Your answer should be every line below that includes the word "Given".

» INFORMATION SUPPLIED
'''

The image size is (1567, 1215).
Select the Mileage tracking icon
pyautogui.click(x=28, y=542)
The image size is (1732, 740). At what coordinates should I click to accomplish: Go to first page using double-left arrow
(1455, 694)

'''
'''

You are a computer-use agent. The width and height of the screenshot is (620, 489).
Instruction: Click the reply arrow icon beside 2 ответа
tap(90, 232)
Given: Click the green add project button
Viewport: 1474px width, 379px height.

'''
'''

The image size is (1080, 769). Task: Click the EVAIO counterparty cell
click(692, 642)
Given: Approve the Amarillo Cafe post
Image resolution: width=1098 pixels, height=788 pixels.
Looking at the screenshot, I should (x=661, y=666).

'''

» RESPONSE TO THE TASK
Given: Click the green add project button
Given: Approve the Amarillo Cafe post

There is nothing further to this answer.